The McAllen Texas Study
In 1992, the Departments of Neurosurgery and Radiology of the University of Texas at McAllen, Texas conducted a clinical study at Rio Grande Regional Hospital in McAllen, Texas. Patients were referred from the community after failing conventional medical therapy. Furthermore, patients were not excluded if they had chronic low back pain or prior back surgery. Unlike the London Ontario study, the character of disease in the patient population was, by definition, chronic. In addition, over 60% of the patients had worked at a local automobile assembly plant and were on workers compensation. The inclusion and exclusion criteria were otherwise the same in both studies.
All patients received an MRI as part of their work up. Treatment consisted of 15 sessions of VAX-D therapy. Success was defined as sufficiently pain and disability free to return to work.
The patient population eventually numbered 57, out of which 52 were diagnosed with a herniated nucleus pulposus, 38 subligamentus and 9 extruded. Thirty-seven patients or 71% went into remission. 13 patients diagnosed with herniated discs were also diagnosed with degenerative disc disease. However, the group with both diagnoses showed the same percent remission as those with the herniated disc alone. And finally, follow up at 1,4, and 8 months revealed no relapse.
Distraction Force & Intradiscal Pressure
The basis for the efficacy of the VAX-D therapy was at least partially evaluated by Ramos and Martin in their September, 1994 Journal of Neurosurgery article. While the clinical trial, summarized above, was being conducted, 5 patients were studied to determine the effect of VAX-D on intradiscal pressures. Patients had a cannula with a pressure transducer inserted into the L4-L5 disc space to measure the change in pressure as 50 to 100 psi of distraction force was applied by the VAX-D table. As the force reached 100 psi intradiscal pressures reached a negative 160 mm Hg.
The strong implication of this work is that the negative intradiscal pressures created the conditions necessary for return of the nucleus pulposus to its more anatomically correct position. In fact, additional work by Ramos and Martin (unpublished) showed the myelogram filling defect shown on fluoroscopy corrected itself as distraction force was increased*. In addition, follow up MRIs on successfully treated patients with subligamentus herniated discs showed retraction of disc material into normal anatomic position*.

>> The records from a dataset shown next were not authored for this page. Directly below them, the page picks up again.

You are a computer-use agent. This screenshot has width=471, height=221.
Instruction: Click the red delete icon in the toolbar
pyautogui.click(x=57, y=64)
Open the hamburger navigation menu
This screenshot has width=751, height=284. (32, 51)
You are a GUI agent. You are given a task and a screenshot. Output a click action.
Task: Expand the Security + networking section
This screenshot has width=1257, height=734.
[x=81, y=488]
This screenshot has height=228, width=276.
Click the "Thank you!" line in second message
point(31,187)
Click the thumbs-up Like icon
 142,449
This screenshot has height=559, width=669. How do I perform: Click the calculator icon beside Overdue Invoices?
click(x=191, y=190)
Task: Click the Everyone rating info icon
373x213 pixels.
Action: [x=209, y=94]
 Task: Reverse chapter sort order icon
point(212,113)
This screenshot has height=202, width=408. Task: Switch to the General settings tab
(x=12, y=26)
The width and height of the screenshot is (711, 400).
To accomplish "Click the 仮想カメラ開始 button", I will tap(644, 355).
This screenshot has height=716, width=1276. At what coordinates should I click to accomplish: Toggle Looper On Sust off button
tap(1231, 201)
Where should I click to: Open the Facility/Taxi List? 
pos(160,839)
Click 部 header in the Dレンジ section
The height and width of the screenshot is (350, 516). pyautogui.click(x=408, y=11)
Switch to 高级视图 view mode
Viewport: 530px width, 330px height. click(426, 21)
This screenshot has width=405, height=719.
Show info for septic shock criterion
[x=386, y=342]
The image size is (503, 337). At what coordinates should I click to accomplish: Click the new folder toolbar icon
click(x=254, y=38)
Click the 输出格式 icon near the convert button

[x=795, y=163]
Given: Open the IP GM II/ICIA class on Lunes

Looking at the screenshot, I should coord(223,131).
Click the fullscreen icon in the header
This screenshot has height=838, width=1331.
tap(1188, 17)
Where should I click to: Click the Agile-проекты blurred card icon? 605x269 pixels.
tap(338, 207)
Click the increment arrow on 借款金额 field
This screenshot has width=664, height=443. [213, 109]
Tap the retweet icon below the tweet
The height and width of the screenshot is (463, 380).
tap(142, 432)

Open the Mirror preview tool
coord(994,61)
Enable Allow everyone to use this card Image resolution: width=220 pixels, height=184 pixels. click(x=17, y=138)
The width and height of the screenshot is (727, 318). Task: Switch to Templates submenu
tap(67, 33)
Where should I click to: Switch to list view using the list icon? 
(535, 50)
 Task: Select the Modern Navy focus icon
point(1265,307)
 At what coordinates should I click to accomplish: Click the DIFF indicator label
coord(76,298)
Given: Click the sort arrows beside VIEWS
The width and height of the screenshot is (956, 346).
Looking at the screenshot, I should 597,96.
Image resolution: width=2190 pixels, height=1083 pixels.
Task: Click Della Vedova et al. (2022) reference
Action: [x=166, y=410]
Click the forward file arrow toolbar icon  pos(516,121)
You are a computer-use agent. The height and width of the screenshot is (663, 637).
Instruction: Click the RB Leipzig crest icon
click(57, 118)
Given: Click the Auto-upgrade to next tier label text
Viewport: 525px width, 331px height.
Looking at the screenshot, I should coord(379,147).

Contraindication for VAX-D Therapy
Contraindications include instability of lumbar spine due to spondylolisthesis, spondylolysis, trauma or prior surgery, certain pathologic lesions of spine, severe osteoporosis, congenital or par defects and severe active arthritis.
No one is claiming that VAX-D is a panacea, nor that it will eliminate the need for surgery, but it does seem to make sense that the surgical option should be reserved for failures to respond to more conservative approaches. It also seems reasonable that the initial modality undertaken should be cost effective, and that for most patients a more attractive option. Keep in mind that several independent clinical trials, at different settings, have shown that VAX-D is a remarkably effective addition to a practitioner’s armamentarium for treating patients with crippling low back pain.